Selanjutnya Syeikh TGB mengisi kuliah umum di IAIN Palopo. Di saat ramah tamah, saya membaca sejumlah berita. Daerah yang tiga hari sebelumnya kami kunjungi terkena gempa. Cukup besar, 5.8 SR. Video kepanikan banyak beredar.

“Bagaimana keadaan Syeikh.
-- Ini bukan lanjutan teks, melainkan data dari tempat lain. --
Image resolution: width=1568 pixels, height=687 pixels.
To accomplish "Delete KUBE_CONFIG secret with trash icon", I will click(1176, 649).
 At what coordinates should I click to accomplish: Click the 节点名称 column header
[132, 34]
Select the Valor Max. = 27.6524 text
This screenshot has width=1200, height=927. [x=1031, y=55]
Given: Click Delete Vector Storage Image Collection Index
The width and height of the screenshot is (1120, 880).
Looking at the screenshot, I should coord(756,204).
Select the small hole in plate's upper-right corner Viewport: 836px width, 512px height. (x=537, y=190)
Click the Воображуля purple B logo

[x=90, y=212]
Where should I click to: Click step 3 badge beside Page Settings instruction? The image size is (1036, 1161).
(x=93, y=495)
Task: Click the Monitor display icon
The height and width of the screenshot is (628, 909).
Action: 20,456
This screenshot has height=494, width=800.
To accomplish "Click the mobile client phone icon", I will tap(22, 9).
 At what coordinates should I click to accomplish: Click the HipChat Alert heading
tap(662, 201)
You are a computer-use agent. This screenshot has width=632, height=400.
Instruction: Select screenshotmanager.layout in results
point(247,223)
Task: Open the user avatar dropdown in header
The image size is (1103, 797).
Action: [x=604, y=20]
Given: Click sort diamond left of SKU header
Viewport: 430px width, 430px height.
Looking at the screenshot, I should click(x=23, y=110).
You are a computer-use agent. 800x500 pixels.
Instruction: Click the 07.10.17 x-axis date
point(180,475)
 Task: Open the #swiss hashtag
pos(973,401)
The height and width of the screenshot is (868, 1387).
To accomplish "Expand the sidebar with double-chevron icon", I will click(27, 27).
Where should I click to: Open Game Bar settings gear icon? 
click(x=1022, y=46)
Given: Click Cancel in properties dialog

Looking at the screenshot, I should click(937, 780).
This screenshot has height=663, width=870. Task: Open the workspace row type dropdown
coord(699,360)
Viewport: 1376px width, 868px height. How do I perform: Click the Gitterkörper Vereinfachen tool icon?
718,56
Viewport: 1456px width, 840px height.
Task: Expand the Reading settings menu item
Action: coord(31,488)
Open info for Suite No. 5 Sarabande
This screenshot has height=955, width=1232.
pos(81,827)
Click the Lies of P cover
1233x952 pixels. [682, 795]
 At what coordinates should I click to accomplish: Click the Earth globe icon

Mohon infonya segera,” bunyi salah satu pesan instan.

Satu belum terjawab, muncul lagi pertanyaan. Apakah rombongan Dakwah Nusantara tidak apa-apa?

Cukup banyak pesan-pesan yang datang bersamaan. Melihat video kepanikan dan bangunan roboh, wajar kalau semua bertanya dan menanyakan Syeikh TGB.


Mundur ke belakang, jadwal Dakwah Nusantara Sulselbar di awal diputuskan mulai 3-8 Juni. Rutenya dimulai dari Sulsel di Kota Paolopo kemudian bersambung menuju Sulbar, titik terakhirnya di Kabupaten Mamuju.

Semua berubah, ketika dari ujung ponsel Syeikh mengatakan, akan mulai ke Pulau Sulawesi pada 5 Juni. Dan rutenya dimulai dari Sulbar kemudian Sulsel.

“Feb, tanggal 5 jalan. Sulbar dulu baru Sulsel,” kata Syeik saat itu.

Ketika saya sampaikan ke panitia, beragam tanggapan disampaikan. Sebagian ada yang protes. Bahkan, ada yang ngomel dengan beragam alasan.


Pagi itu, di Luwu Timur dalam sarapan pagi, trio pimpinan aliansi sasak lombok Indonesia (ASLI) berbincang soal gempa Mamuju. Saya nyeletuk, kalau jadwal awal tak berubah. Maka posisi kami sedang di Mamuju.

“Sudah saja saya diomel. Tapi, barangkali sekarang yang protes-protes menyesal,” canda saya.

Bapak Lalu Mas’ud, Bapak Arief, dan Bapak Rizal langsung “ngeh” dengan omongan saya.

“Benar-benar. Kalau jadwal awal tidak berubah posisi di Mamuju, ” kata Bapak Arief.

“Merinding saya,” akunya.

Dan satu lagi, saat di Taripa, Bupati Luwu Timur Budiman di panggung menyampaikan, bila acara berjalan sesuai jadwal yaitu 4 Juni, maka ia tak dapat berjumpa Syeikh TGB karena sedang umrah.

Mungkin masih banyak kesyukuran lain yang sebenarnya juga terjadi dalam perjalanan panjang ini namun luput dari ingatan saya.

Yah, beda tanggal, beda pula “keselamatannya”. Alhamdulillah, bijahi thaha al mustafa.

Foto : TGB HM Zainul Majdi mengajak ratusan mahasiswa dan dosen IAIN Palopo mendoakan korban Gempa Mamuju.